4. The following are the main audit findings:
i. The Ministry of Consumer Affairs, Food & Public Distribution (MoCA, F&PD) did not conduct any survey for assessing the demand for and consumption of the different types of pulses in the country. This should have been done to calculate the actual amounts needed to be imported.
ii. As against the targeted quantity of import and sale of 53.10 lakh MT of pulses during 2006-11, the agencies imported 30.04 lakh MT and sold 26.95 lakh MT of pulses during this period, incurring losses totalling `1201.32 crore on these transactions. The shortfall in imports was as high as 76.13 per cent in 2009-10, while the shortfall in disposal of the available quantity of pulses was as high as 50.70 per cent during 2008-09.
iii. The Government decided to import yellow peas in 2007 on the grounds that they were a reasonably good substitute for other types of pulses and their prices were comparatively lower. However, the peas did not find many takers in the domestic market and were sold after considerable delays, at very low rates, with heavy losses to the importing agencies. The MoCA, F&PD decided in November 2008 that the agencies need not go for further contracts of yellow peas. However, the Union Cabinet decided (March 2009) to allow the agencies to import these peas.
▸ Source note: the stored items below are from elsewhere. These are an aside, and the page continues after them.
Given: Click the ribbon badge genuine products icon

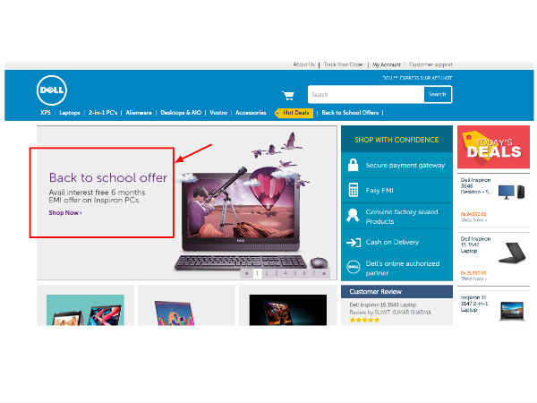Looking at the screenshot, I should tap(354, 216).
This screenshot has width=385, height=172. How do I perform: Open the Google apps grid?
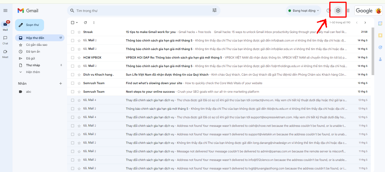coord(348,11)
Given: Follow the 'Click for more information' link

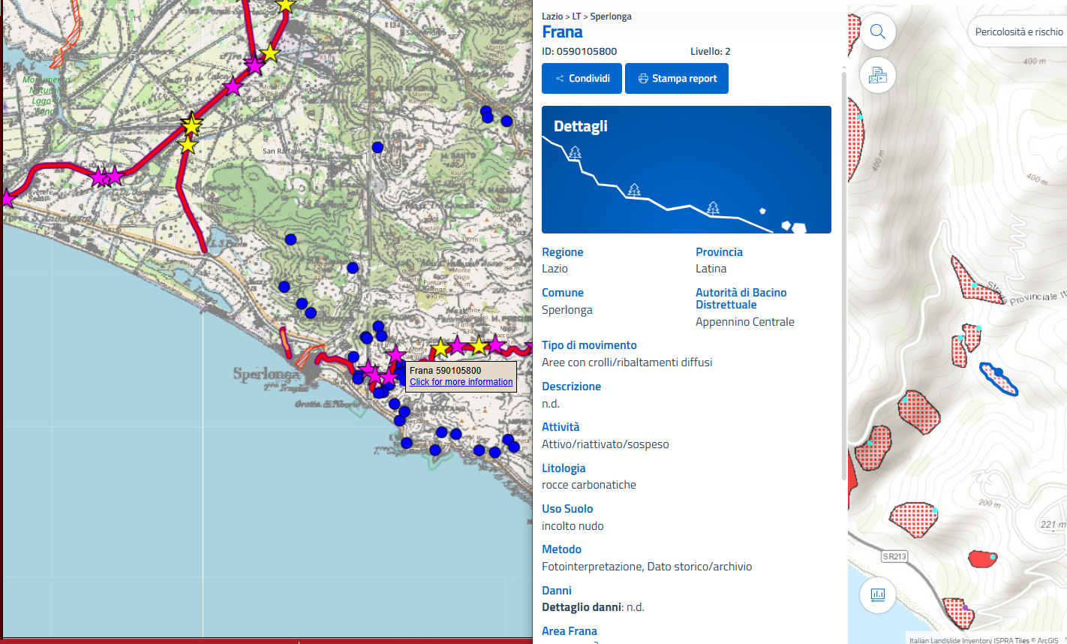Looking at the screenshot, I should coord(461,382).
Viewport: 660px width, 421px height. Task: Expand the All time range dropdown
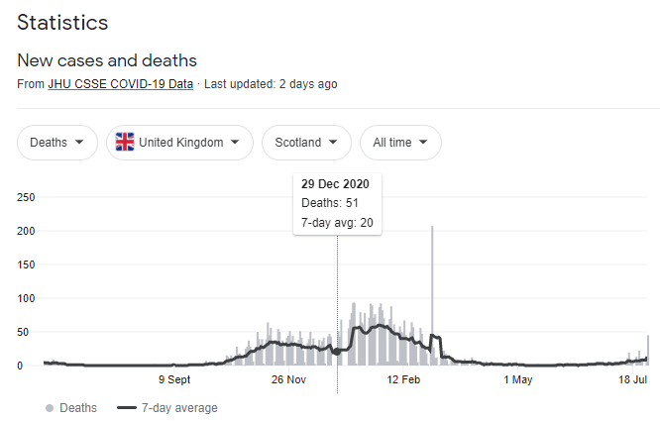[x=400, y=143]
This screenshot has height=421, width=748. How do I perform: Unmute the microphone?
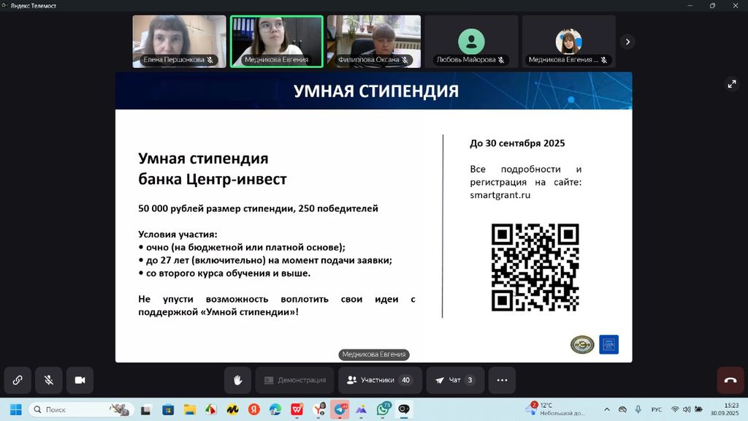point(49,380)
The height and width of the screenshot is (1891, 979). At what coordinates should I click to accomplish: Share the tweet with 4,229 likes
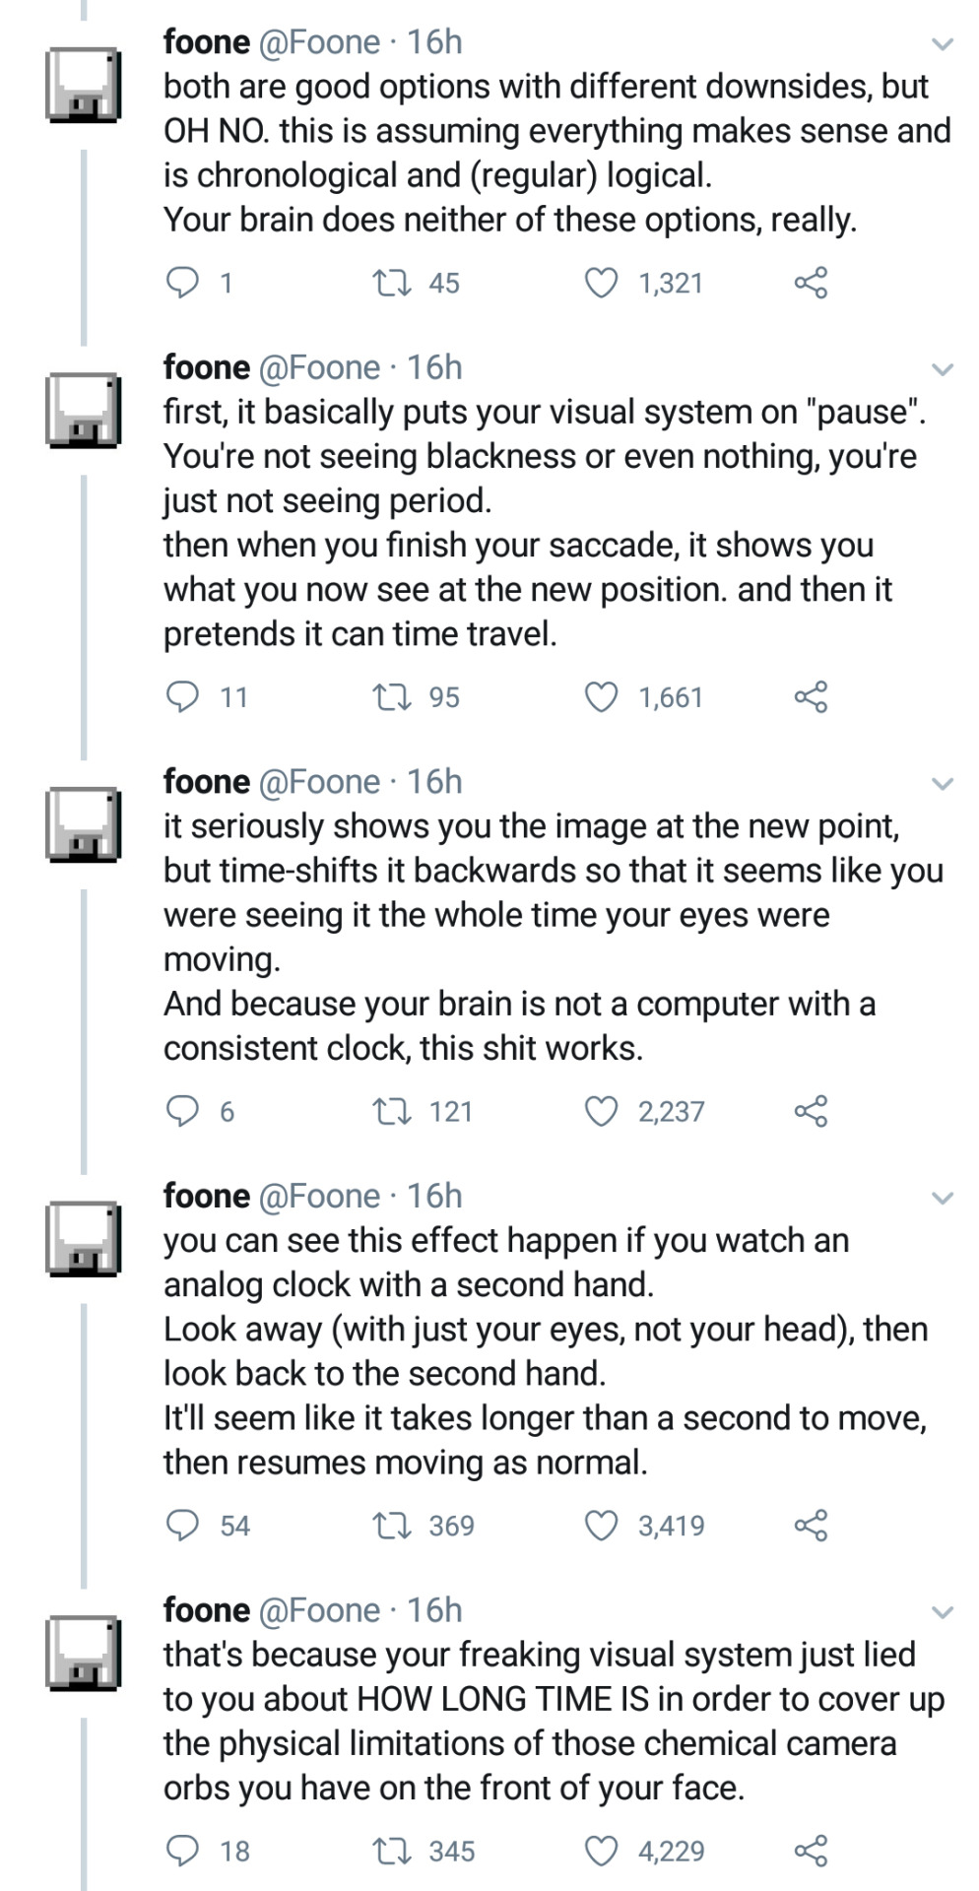(x=811, y=1852)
Although the Committee of Secretaries in 2009 recognized that there was very low demand for the yellow peas, the decision to continue to import these peas was not reversed till 2010-11. The agencies continued to import the peas during the subsequent years even when they had huge unsold stocks. The outcome was a total loss of ` 897.37 crore suffered by the importing agencies, which amounted to 75 per cent of the total loss of ` 1201.32 crore suffered by them in the process of import.
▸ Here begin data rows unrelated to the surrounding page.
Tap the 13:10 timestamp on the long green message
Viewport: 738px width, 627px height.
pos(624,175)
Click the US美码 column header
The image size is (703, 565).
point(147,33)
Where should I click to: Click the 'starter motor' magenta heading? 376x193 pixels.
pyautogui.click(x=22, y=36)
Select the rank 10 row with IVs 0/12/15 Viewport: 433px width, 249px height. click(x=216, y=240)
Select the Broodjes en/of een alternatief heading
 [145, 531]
iv. There were delays in clearance of the pulses at the ports, which led to an avoidable expenditure of ` 42.71 crore on detention and demurrage charges upto March 2011. These delays led to subsequent delays in release of the imported pulses into the domestic market, with a consequential adverse impact on prices.
v. The MoCA, F&PD failed to work out a detailed distribution strategy for the imported pulses as decided by the Committee of Secretaries. In the absence of any specific guidelines issued by the Ministry, all the designated importing agencies sold the imported pulses in the open market through the tendering process, instead of distributing them through State agencies, as envisaged by the Government in 2006.
vi. The tender conditions, especially those of high minimum bid quantities (200-1000 MT) and corresponding earnest money deposits, ensured that mainly large private players could submit bids, thus restricting the channels of distribution and keeping most of the smaller parties out of the loop. Out of the test-checked quantity of sale of 8.38 lakh MT of pulses, it was found that 6.08 lakh MT (73 per cent) was sold to just four large buyers.
vii. In many cases, the buyers inordinately delayed the lifting of the imported pulses. Consequently, the pulses were not made available to the domestic market promptly, for stabilization of prices.
viii. A scheme introduced in November 2008 by the Government of India for import of four lakh MT of pulses with a subsidy limit of ` 400 crore and preferential distribution of the same to BPL households through the Public Distribution System at an overall subsidy of ` 10/kg also suffered from deficiencies. Against the Government’s target for import of four lakh MT of pulse during 2008-09, only 0.12 MT was imported and 0.09 lakh MT was distributed.
ix. The subsidy element of a meagre ` 10/kg would keep the prices of pulses very high for BPL families and could thus result in diversion of pulses to non-BPL households as well as to the open market.
Conclusion
Thus despite the release of subsidy amounting to ` 781.10 crore (` 361.39 crore under the 15 per cent re-imbursement scheme and ` 419.71 crore under the PDS Distribution scheme), the twin objectives of the scheme, i.e. availability of pulses and stabilization of their market prices remained largely unfulfilled.